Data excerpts

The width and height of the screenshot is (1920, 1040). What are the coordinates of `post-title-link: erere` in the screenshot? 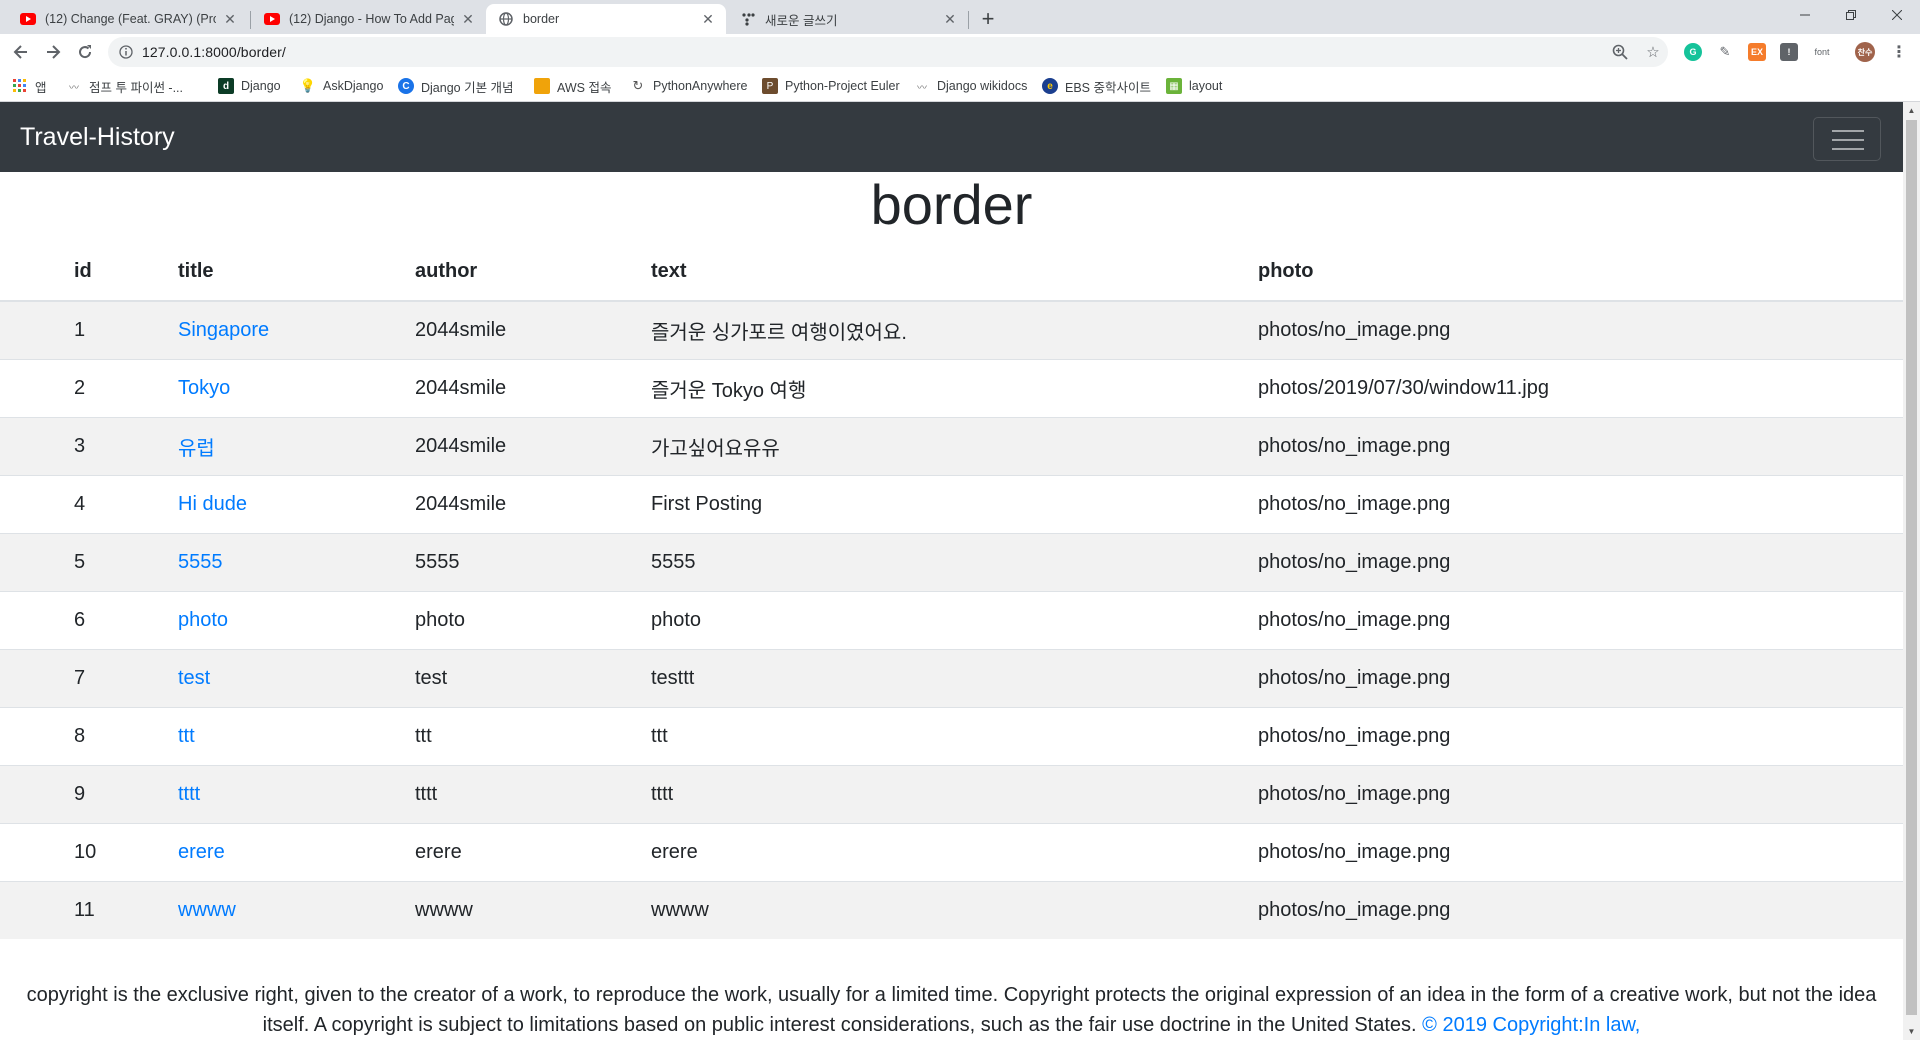 It's located at (202, 852).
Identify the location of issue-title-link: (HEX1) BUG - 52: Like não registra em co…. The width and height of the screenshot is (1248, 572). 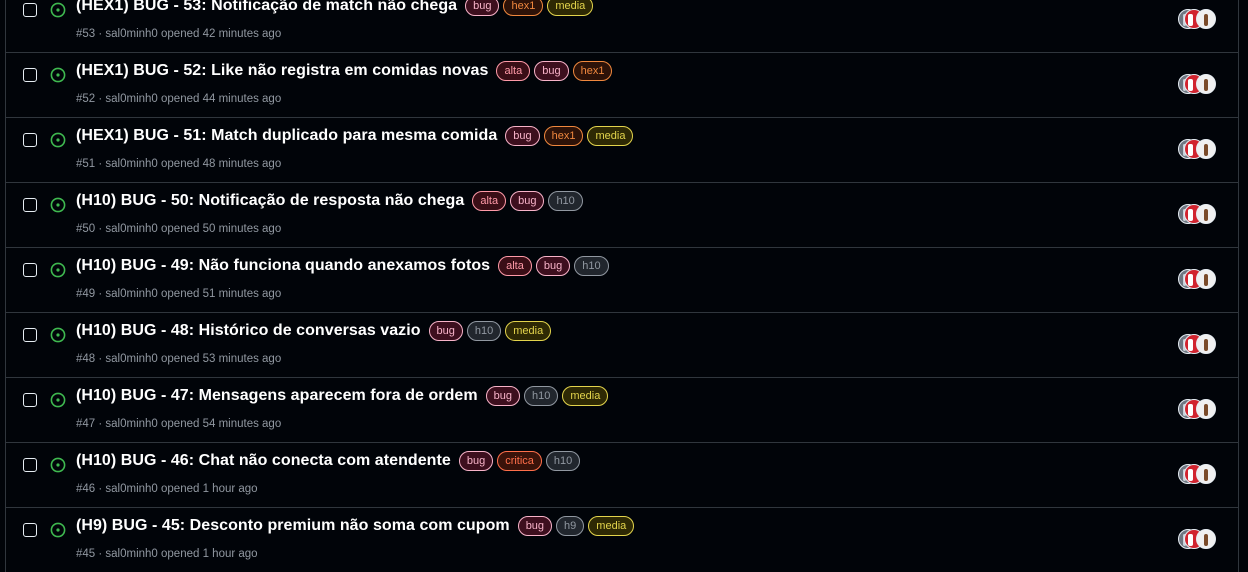
(282, 71).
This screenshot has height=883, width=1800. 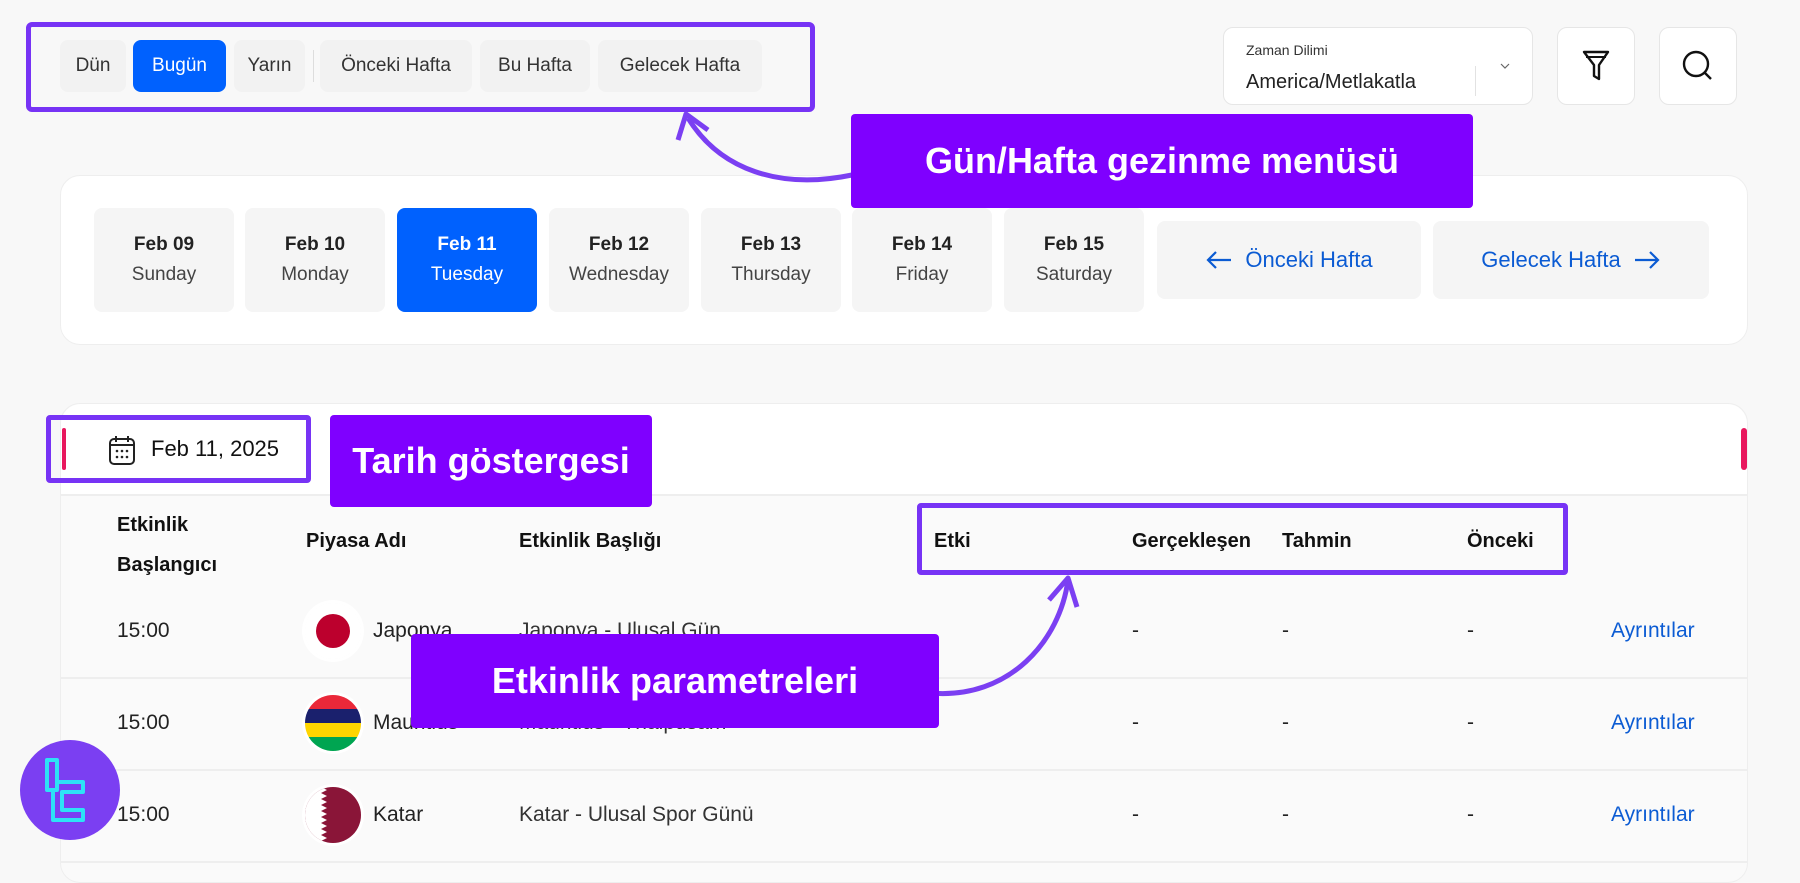 I want to click on annotation-box-params, so click(x=1242, y=539).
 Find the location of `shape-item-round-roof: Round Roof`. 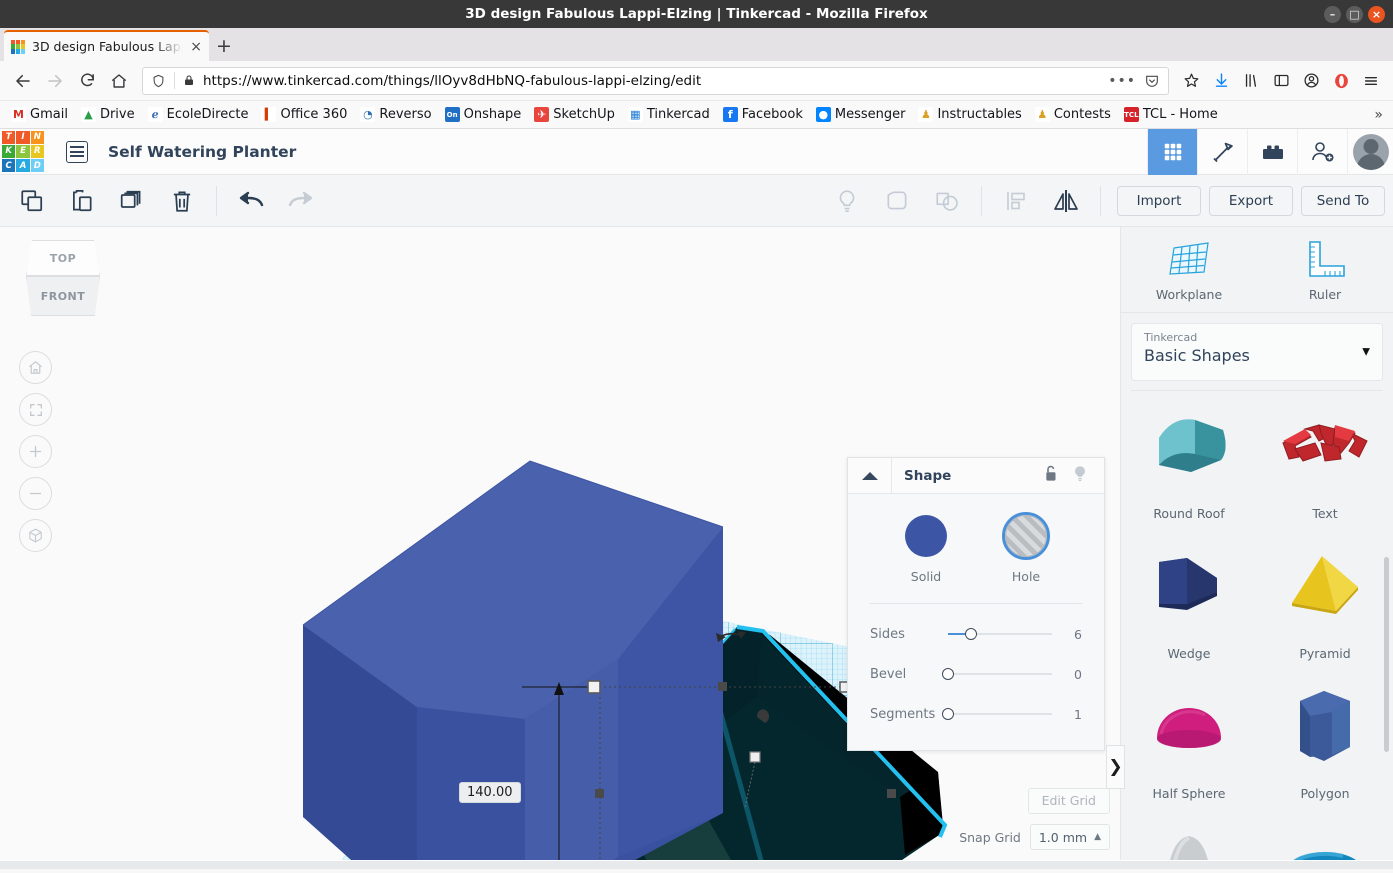

shape-item-round-roof: Round Roof is located at coordinates (1189, 461).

#### [What this task involves]
Can you rewrite the items from the line containing "Find the location" (including that line) through the end of the items as a JSON list of strings, one per line, with blank lines and the pictures left out?

#### [Solution for this problem]
[
  " Find the location of `shape-item-round-roof: Round Roof`. ",
  "shape-item-round-roof: Round Roof is located at coordinates (1189, 461)."
]